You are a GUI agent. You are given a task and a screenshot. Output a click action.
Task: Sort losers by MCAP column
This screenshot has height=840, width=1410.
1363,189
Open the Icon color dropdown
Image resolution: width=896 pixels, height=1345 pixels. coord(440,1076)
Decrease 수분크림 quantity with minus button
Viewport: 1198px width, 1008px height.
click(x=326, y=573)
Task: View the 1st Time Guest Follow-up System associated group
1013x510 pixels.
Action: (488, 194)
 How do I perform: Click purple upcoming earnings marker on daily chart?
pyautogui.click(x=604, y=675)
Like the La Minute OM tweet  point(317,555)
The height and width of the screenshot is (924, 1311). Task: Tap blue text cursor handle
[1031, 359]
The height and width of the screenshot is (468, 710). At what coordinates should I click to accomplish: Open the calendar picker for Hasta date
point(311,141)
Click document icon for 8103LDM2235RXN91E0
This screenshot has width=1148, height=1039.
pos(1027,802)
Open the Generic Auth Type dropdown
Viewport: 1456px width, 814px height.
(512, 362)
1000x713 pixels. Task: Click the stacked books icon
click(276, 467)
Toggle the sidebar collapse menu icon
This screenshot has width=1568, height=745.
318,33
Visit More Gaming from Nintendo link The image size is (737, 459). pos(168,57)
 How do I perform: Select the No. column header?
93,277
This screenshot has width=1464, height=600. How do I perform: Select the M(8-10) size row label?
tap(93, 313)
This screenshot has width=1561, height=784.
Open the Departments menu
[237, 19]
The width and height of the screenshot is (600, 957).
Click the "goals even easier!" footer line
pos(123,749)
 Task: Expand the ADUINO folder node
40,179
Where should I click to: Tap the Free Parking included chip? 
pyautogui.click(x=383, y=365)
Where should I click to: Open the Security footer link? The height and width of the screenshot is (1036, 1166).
########################################
Exercise directions → Rewrite the listing from the line containing "How do I perform: Click" through the end of the listing, substituting "Launch" for every "Open" and leaving all else unchanged.

Answer to the problem →
 How do I perform: Click purple upcoming earnings marker on daily chart?
pyautogui.click(x=604, y=675)
Like the La Minute OM tweet  point(317,555)
The height and width of the screenshot is (924, 1311). Task: Tap blue text cursor handle
[1031, 359]
The height and width of the screenshot is (468, 710). At what coordinates should I click to accomplish: Launch the calendar picker for Hasta date
point(311,141)
Click document icon for 8103LDM2235RXN91E0
This screenshot has width=1148, height=1039.
pos(1027,802)
Launch the Generic Auth Type dropdown
Viewport: 1456px width, 814px height.
(512, 362)
1000x713 pixels. Task: Click the stacked books icon
click(276, 467)
Toggle the sidebar collapse menu icon
This screenshot has width=1568, height=745.
318,33
Visit More Gaming from Nintendo link The image size is (737, 459). pos(168,57)
 How do I perform: Select the No. column header?
93,277
This screenshot has width=1464, height=600. How do I perform: Select the M(8-10) size row label?
tap(93, 313)
This screenshot has width=1561, height=784.
Launch the Departments menu
[237, 19]
The width and height of the screenshot is (600, 957).
Click the "goals even easier!" footer line
pos(123,749)
 Task: Expand the ADUINO folder node
40,179
Where should I click to: Tap the Free Parking included chip? 
pyautogui.click(x=383, y=365)
Where should I click to: Launch the Security footer link? The height and width of the screenshot is (1036, 1166).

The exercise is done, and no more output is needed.